In the case of Starbucks and Mr. Schulz, people say he is driven by a genuine desire to drive change for important issues that he believes are part of Starbucks’ core identity.  In a recent letter to employees, Mr. Schulz wrote:  “An issue as tough as racial and ethnic inequality requires risk-taking and tough-minded actions.”

In January Aetna’s CEO, Mark T. Bertolini, said in an internal announcement to employees: "The turnover, lost productivity and recruitment costs that this should help address are significant. I'm willing to make this investment." He added: "I hope it benefits our employees, and we will learn how it helps our overall business. That is the nature of innovation versus just managing a business." CBS Morning Show also interviewed him last week where he reinforced promoting health and wellness as a strategic imperative both internally and with customers. 

In announcing the wage increase at Walmart, the company’s CEO Doug McMillan said:  “As important as a starting wage is, what’s even more important is opportunity, and we’ll continue to provide that ladder that any of you can climb. If you work hard, develop new skills and care for others, there should be no limit to what you can do here.
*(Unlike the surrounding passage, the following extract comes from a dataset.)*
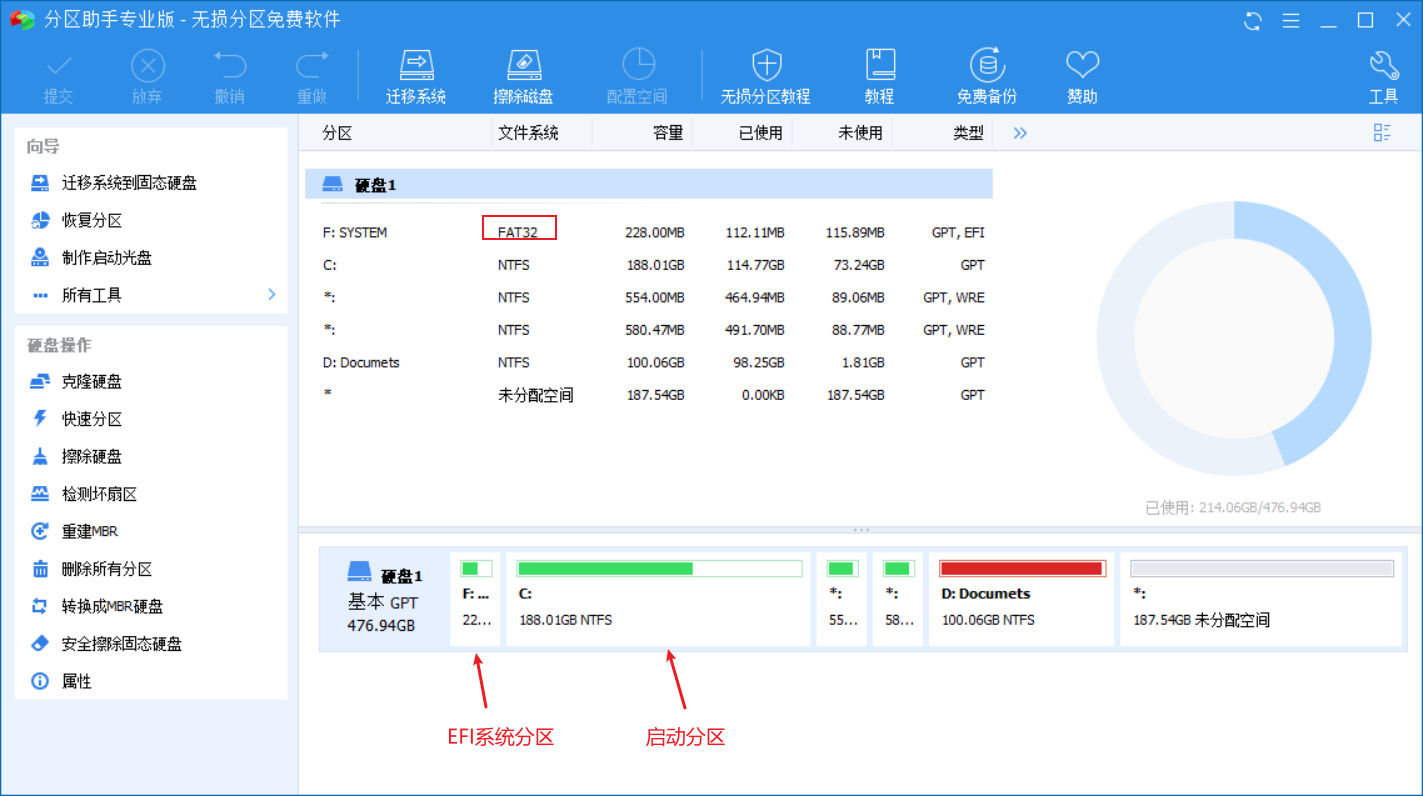
Task: Click the refresh icon in title bar
Action: click(x=1252, y=21)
That’s what makes this place special.  I’ve seen it.  I’ve lived it.  And I want nothing more than for every Walmart associate today to feel that same connection to the company that I feel and to have the same opportunities I’ve had.  Let’s work together to serve our customers, grow our company, and take care of one another.”

I think it is about cultural transformation and longevity, and creating a bond amongst employees by uniting them through the company’s values.  For Starbucks it’s social justice. For Walmart, it’s saving money so customers and associates can live better. For Aetna, it is improving employee’s lives through having the resources and wages to improve wellness and lower healthcare costs.
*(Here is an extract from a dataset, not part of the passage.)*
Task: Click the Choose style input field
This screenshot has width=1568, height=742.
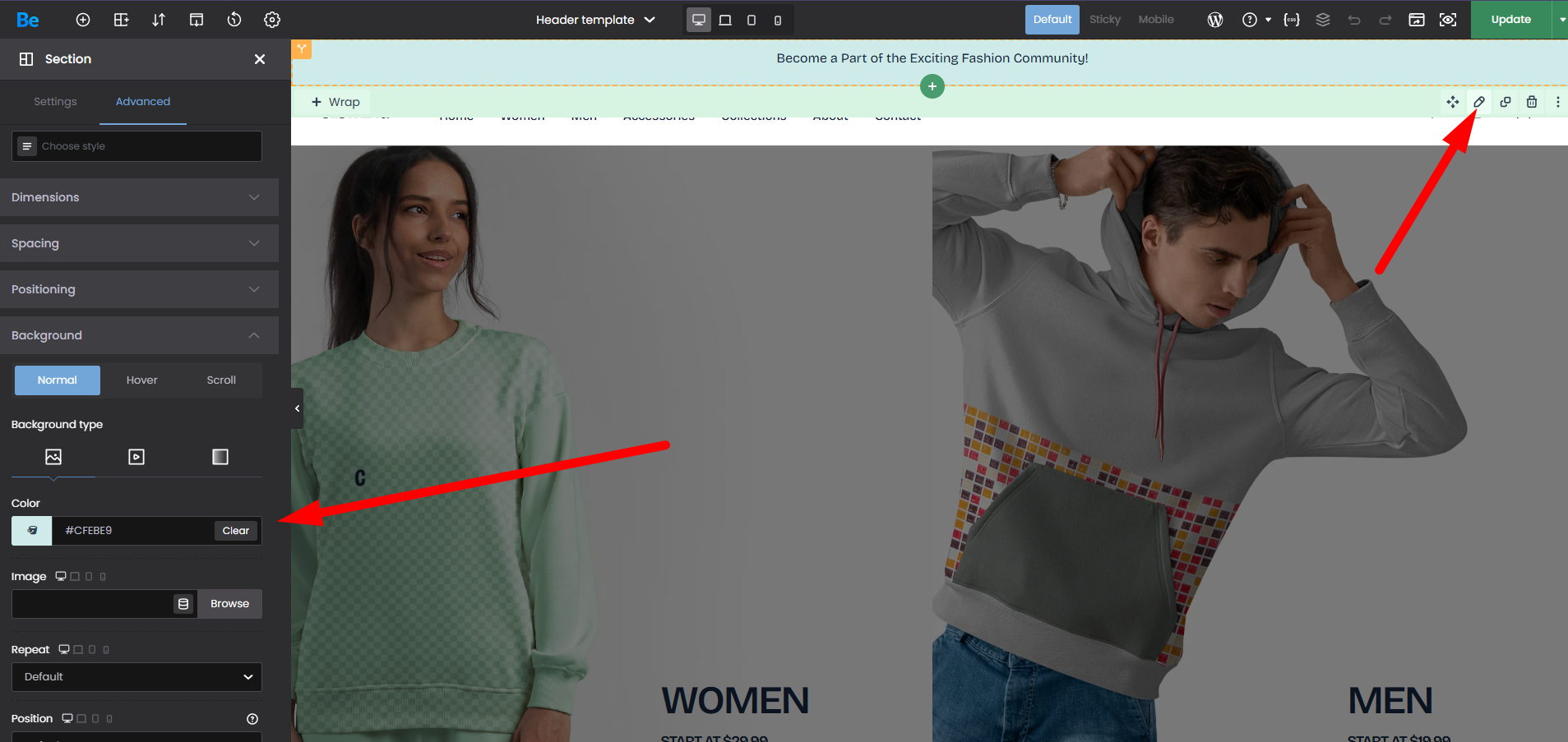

Are companies making these moves to improve our society or improve their reputations? I’d like to think it is a little bit of both. Corporations have a moral obligation to the communities in which they operate.  In the case of large multinationals that obligation spans the entire United States and the world. I believe these companies and their leaders are genuine. They care about their people, communities and this nation. Yes, there are business reasons for taking on social issues but there are also practical reasons such as higher employee engagement, pride in your brand, talent recruitment, meaningful customer experiences and lifetime customer and employee loyalty. We know from research that companies who have higher engagement and passion among their employees perform better.
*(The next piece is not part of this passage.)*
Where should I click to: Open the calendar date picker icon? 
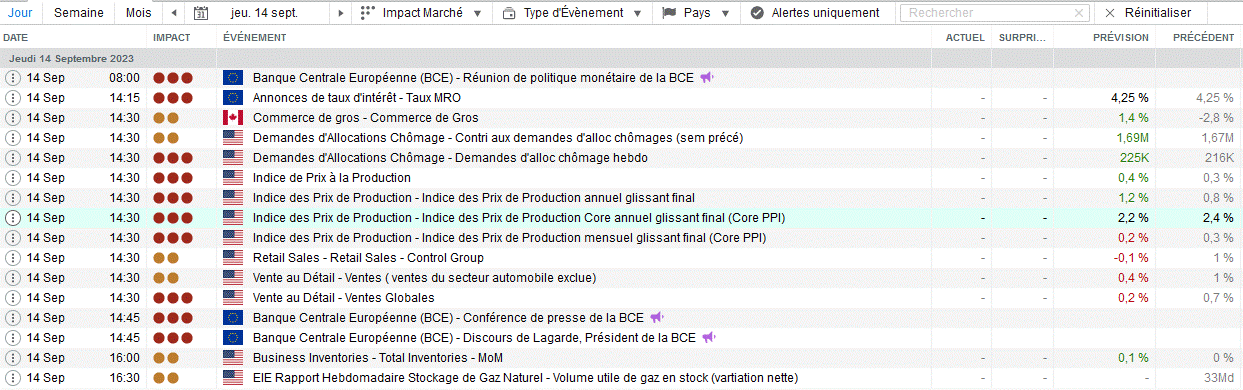click(201, 13)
Including social issues into corporate business strategy should not be an either or proposition. Today’s leaders need to focus on social responsibility, shareholder value and employee and customer engagement. As is the case in any corporate environment it is a balancing act that improves corporate performance and cultural transformation. So back to my original question… Is taking on social issues good for business or good for society? The answer, for both instances, is yes.